(Pixel coordinate grounding data)

________

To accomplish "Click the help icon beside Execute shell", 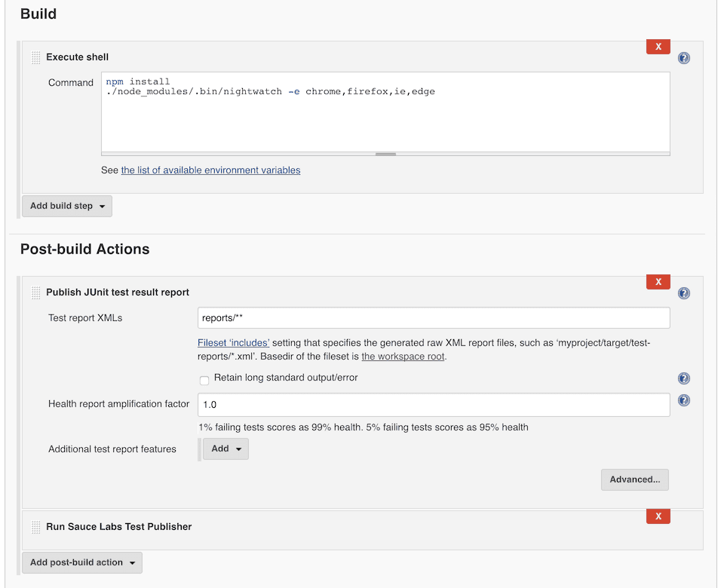I will [x=683, y=57].
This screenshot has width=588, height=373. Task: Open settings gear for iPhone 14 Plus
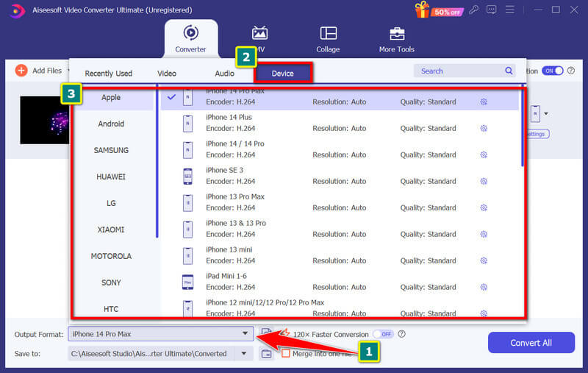[x=484, y=128]
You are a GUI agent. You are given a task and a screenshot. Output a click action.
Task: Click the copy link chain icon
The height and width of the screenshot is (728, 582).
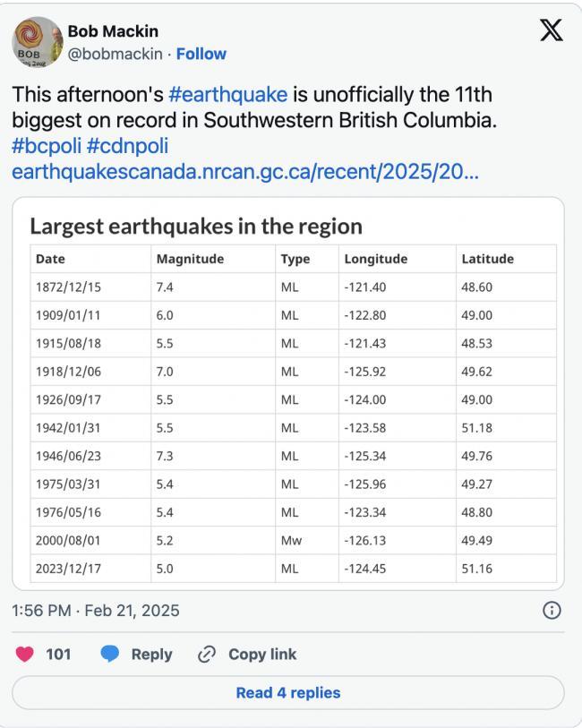pos(207,655)
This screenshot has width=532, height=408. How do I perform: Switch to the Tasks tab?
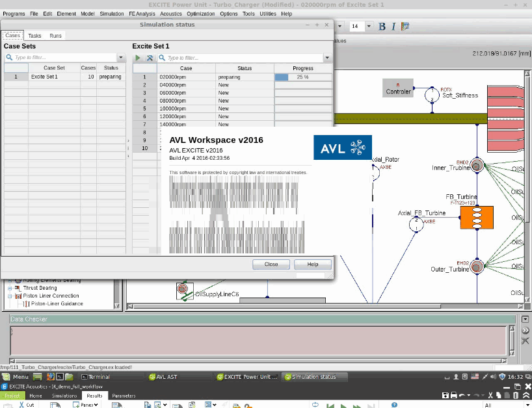coord(34,36)
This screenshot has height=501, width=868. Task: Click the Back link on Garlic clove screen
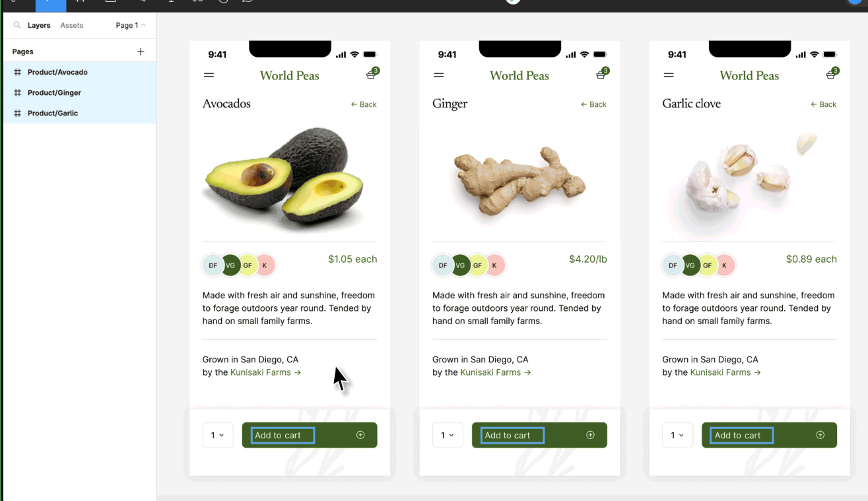824,104
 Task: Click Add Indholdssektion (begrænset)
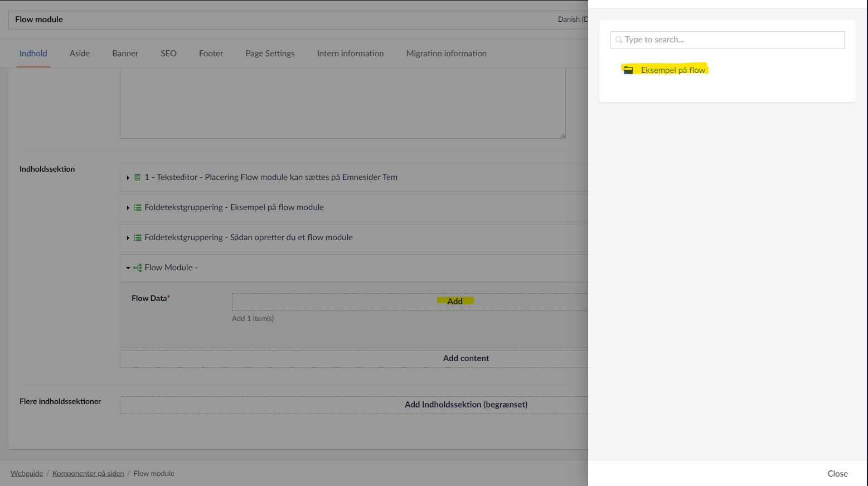(x=466, y=405)
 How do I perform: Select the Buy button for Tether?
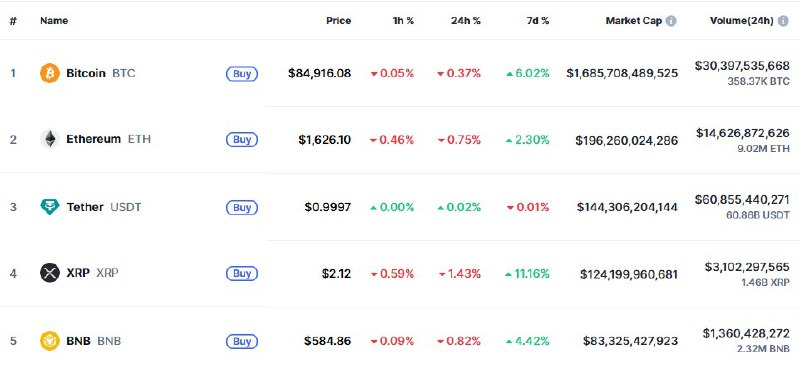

________

- _Exercise description_
Restate word for word only the lines that run from the line holding "Task: Click Add Indholdssektion (begrænset)" to the end of the data, both ends kept, leaving every picture out.

- _Written answer_
 Task: Click Add Indholdssektion (begrænset)
(x=466, y=405)
 How do I perform: Select the Buy button for Tether?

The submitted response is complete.